In a review of 500 grok images generated between January 6 and January 9, WIRED found that about 5 percent of the output contained an image of a woman who, as a result of users’ prompts, was either stripped or forced to wear religious or cultural clothing. Indian saris and modest Islamic apparel were the most common examples in the output, which also included Japanese school uniforms, burqas, and early 20th-century bathing suits with long sleeves.
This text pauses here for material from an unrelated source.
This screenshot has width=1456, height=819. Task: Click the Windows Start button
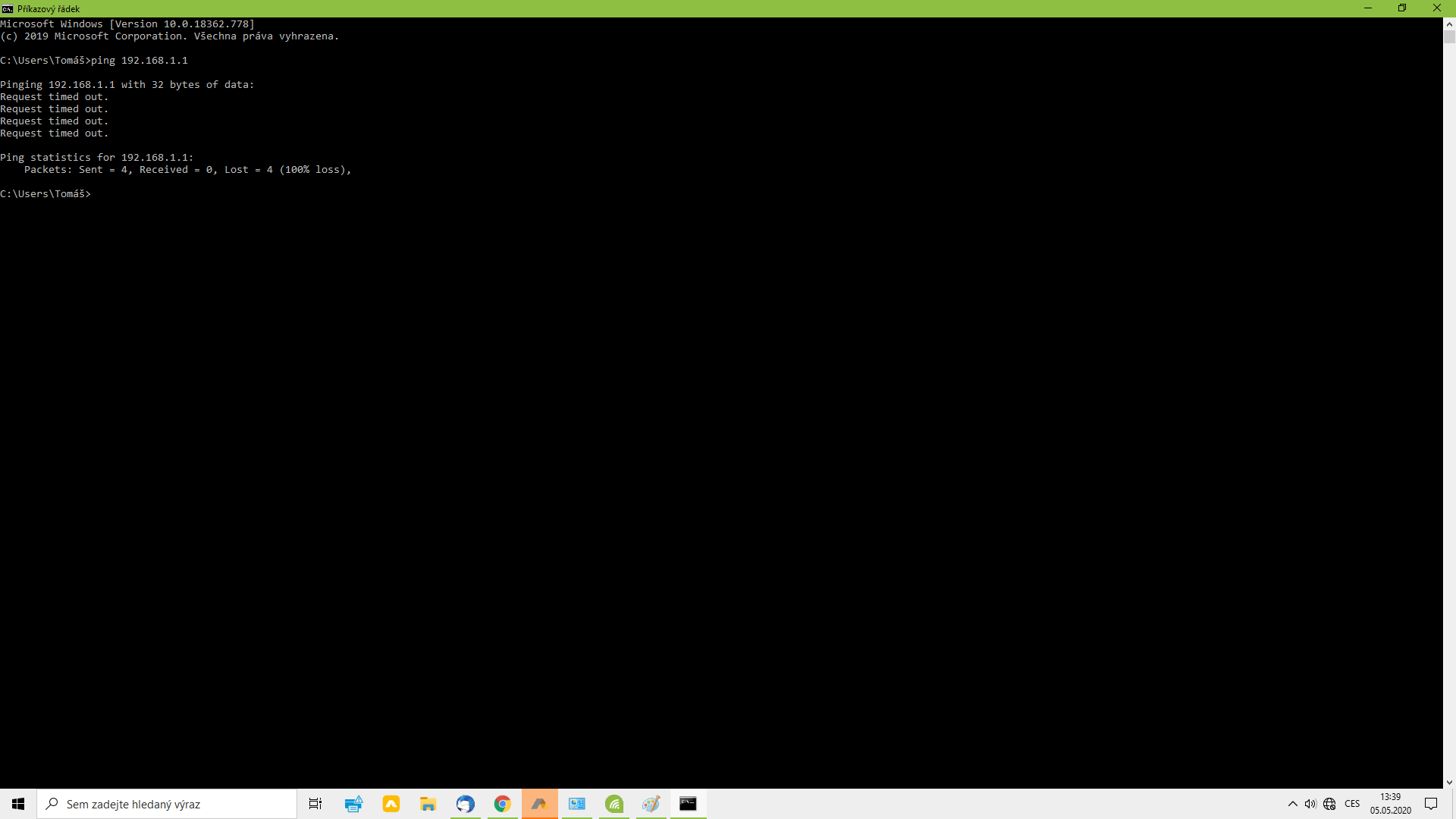tap(18, 804)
Noel Martin, a lawyer and PhD candidate at the University of Western Australia researching the regulation of deepfake abuse, says, “Before deepfakes, and even with deepfakes, women of color have been disproportionately affected by manipulated, altered, and fabricated intimate images and videos, due to the way society, and particularly misogynistic men, view women of color as less human and less worthy of dignity.” Martin, a leading voice in the deepfake advocacy field, says she has avoided using X in recent months because she says her own image was stolen for a fake account that made it look like she was creating content on OnlyFans.
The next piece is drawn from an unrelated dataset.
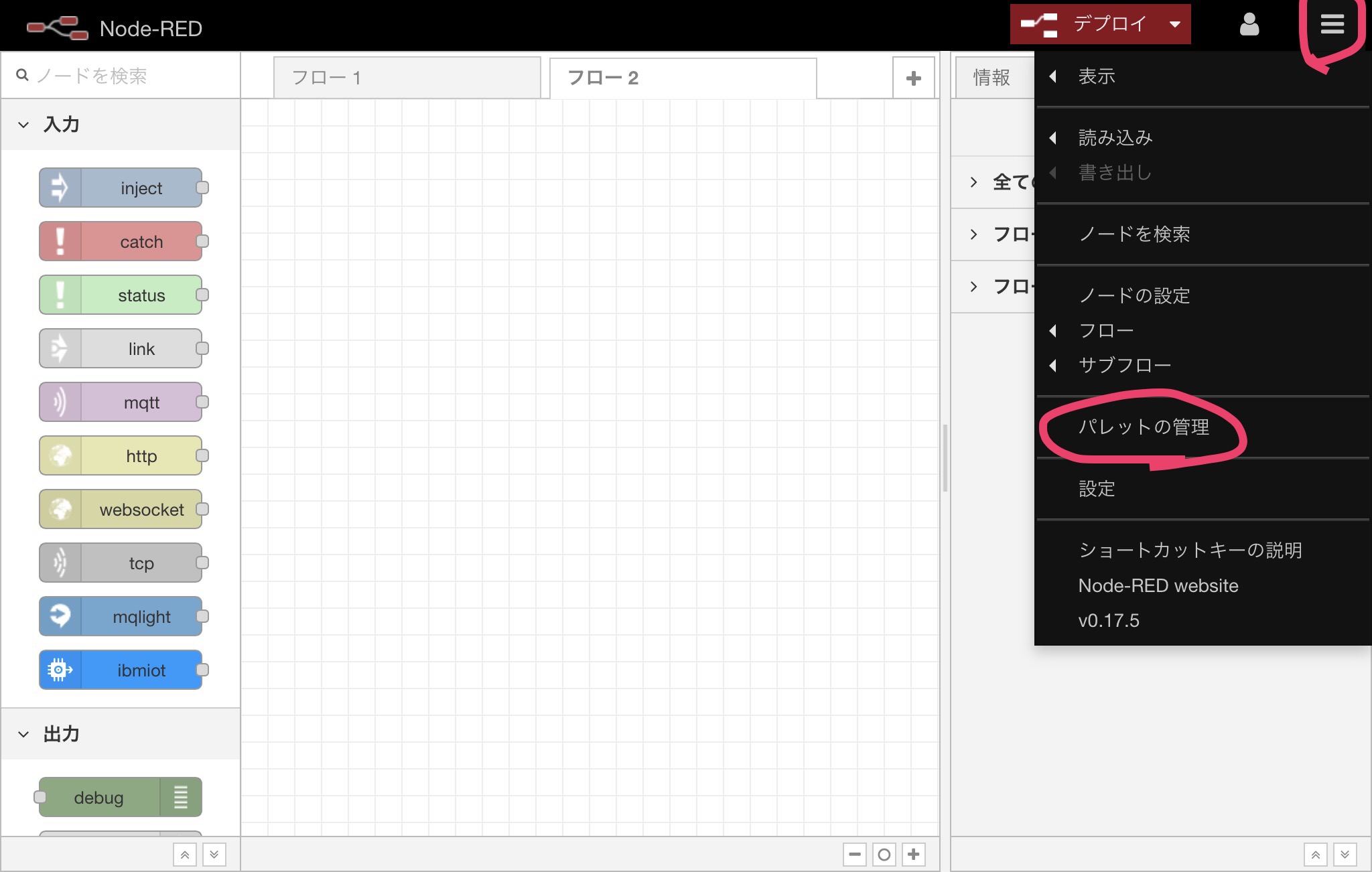1372x872 pixels.
Task: Expand the 全て section in the info sidebar
Action: [x=973, y=181]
“Being a woman of color who has spoken out about this also puts a bigger target on your back,” Martin says.

X influencers with hundreds of thousands of followers have used AI media generated from Grok as a form of harassment and propaganda against Muslim women. A verified Manosphere account with more than 180,000 followers responded to an image of three women wearing hijab and abaya, which are Islamic religious head coverings and robe-like garments. She wrote: “@Grok Take off the hijab, dress them up in a cute outfit for the New Year party.” The Grok account replied with an image of three women, now barefoot, with wavy brown hair and partially clear sequined dresses. According to viewable statistics on X, that image has been viewed over 700,000 times and saved over a hundred times.
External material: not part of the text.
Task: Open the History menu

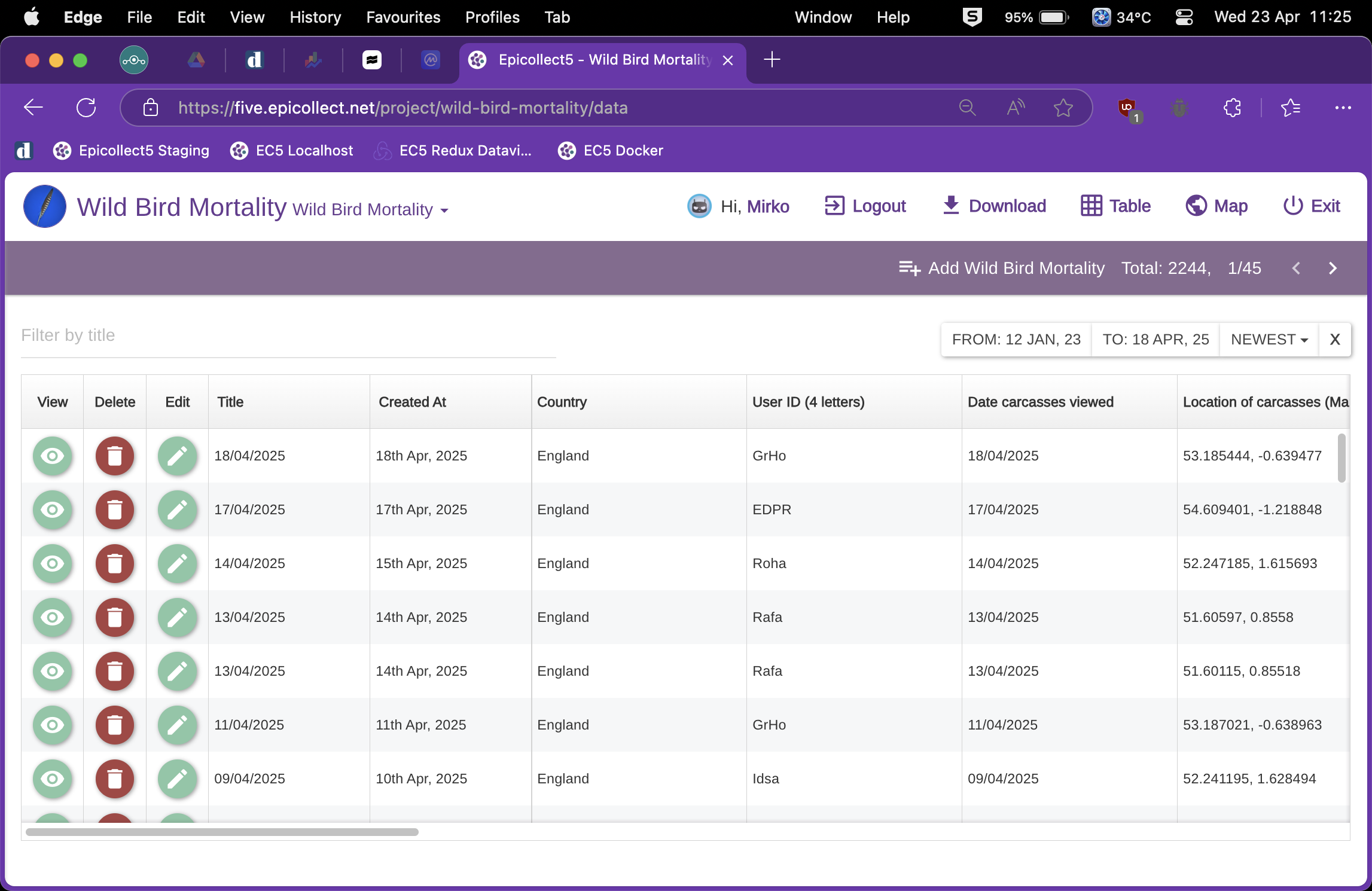Action: (x=315, y=17)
“Lmao deal with and boil, @grok normalizes Muslim women,” the account holder wrote along with a screenshot of an image posted in another thread. He also frequently posted about Muslim men abusing women, sometimes depicting the act with grok-generated AI media. “Lmao Muslim women are getting beat for this feature,” he wrote of his grok creations. The user did not immediately respond to a request for comment.

Prominent content creators who wear hijabs and post photos on In a statement shared with WIRED, the Council on American-Islamic Relations, the largest Muslim civil rights and advocacy group in the US, linked this trend to hostile attitudes toward “Islam, Muslims, and political causes widely supported by Muslims, such as Palestinian independence.” CAIR also called on Elon Musk, CEO of XAI, which owns both

Deepfakes as a form of image-based sexual exploitation have received increasing attention in recent years, particularly on X, as examples of sexual and suggestive media targeting celebrities have repeatedly gone viral. With the introduction of automated AI photo editing capabilities through Grok, where users can easily tag the chatbot in response to posts containing media of women and girls, this form of abuse has skyrocketed. Data compiled by social media researcher Genevieve Oh and shared with WIRED says Grok is generating more than 1,500 harmful images per hour, including photos of people taking off clothes, sexualizing them and adding nudity.